**What you will do:** Print the records below word for word, but leave out the pictures.

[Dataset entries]
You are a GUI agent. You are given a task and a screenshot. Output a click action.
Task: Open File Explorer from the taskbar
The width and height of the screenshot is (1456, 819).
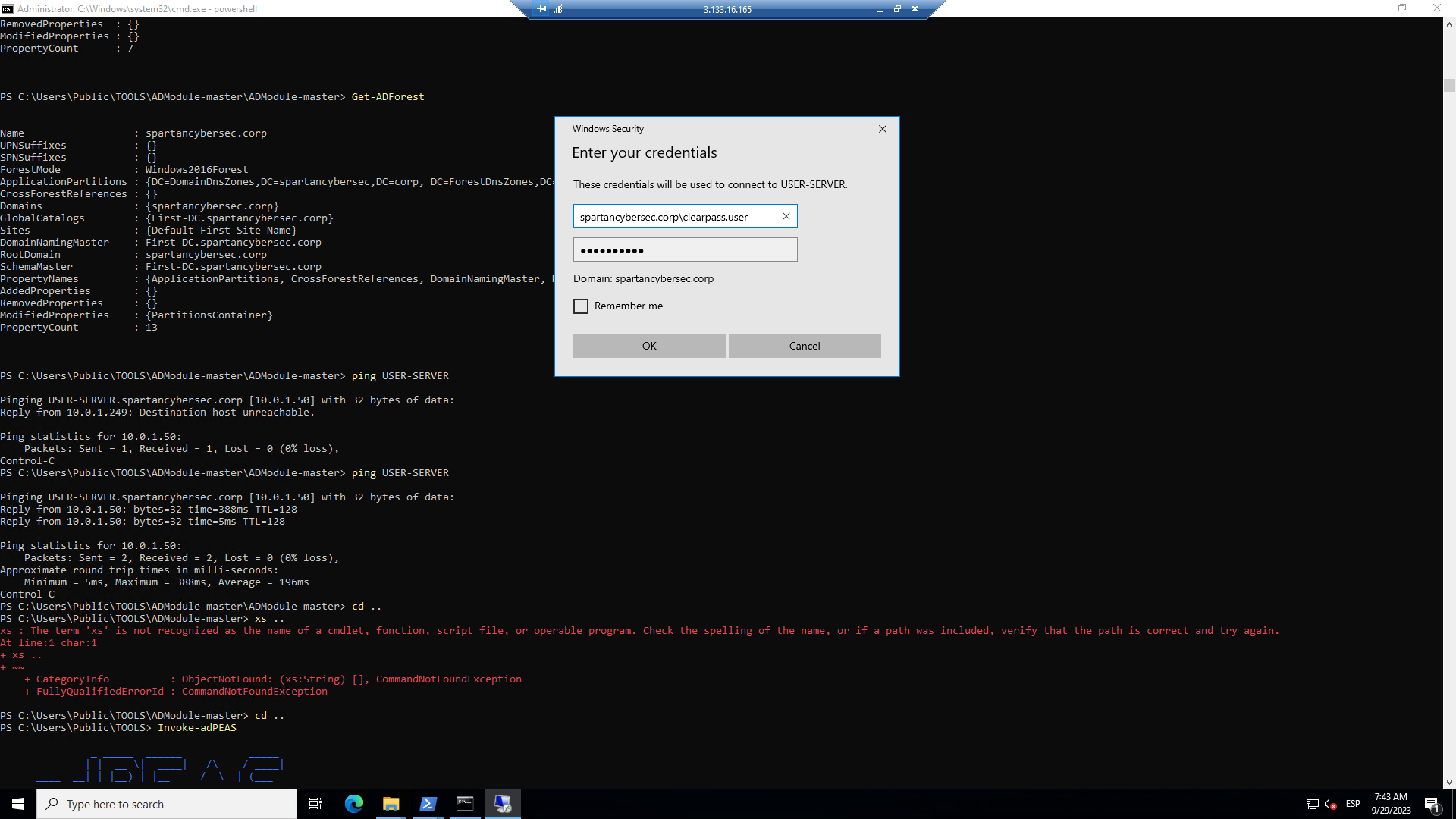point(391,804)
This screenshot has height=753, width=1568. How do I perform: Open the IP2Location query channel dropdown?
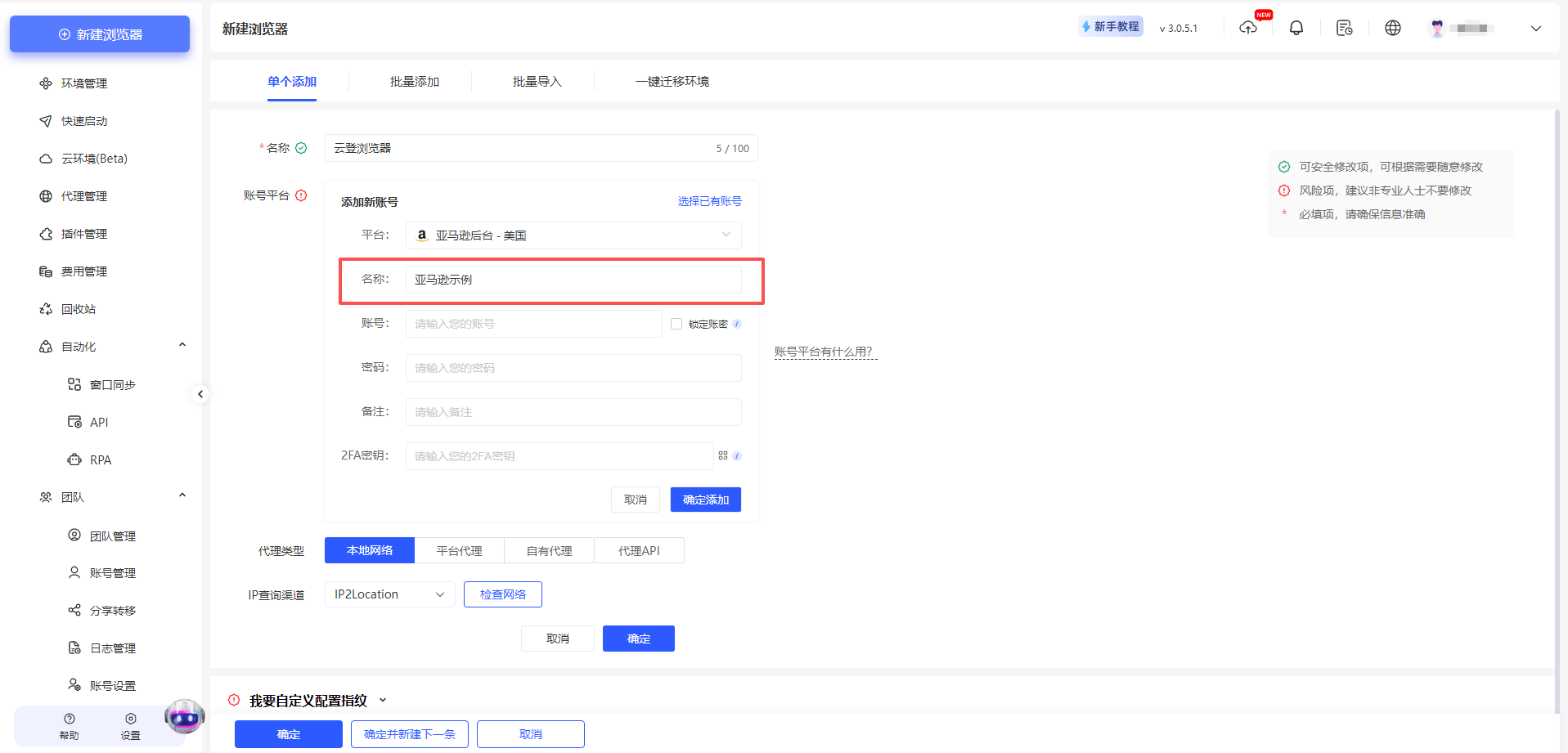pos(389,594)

**Your response:**
You are a GUI agent. You are given a task and a screenshot. Output a click action.
Task: Open File Explorer from the taskbar
The width and height of the screenshot is (1456, 819).
point(391,804)
This screenshot has height=753, width=1568. How do I perform: Open the IP2Location query channel dropdown?
pos(389,594)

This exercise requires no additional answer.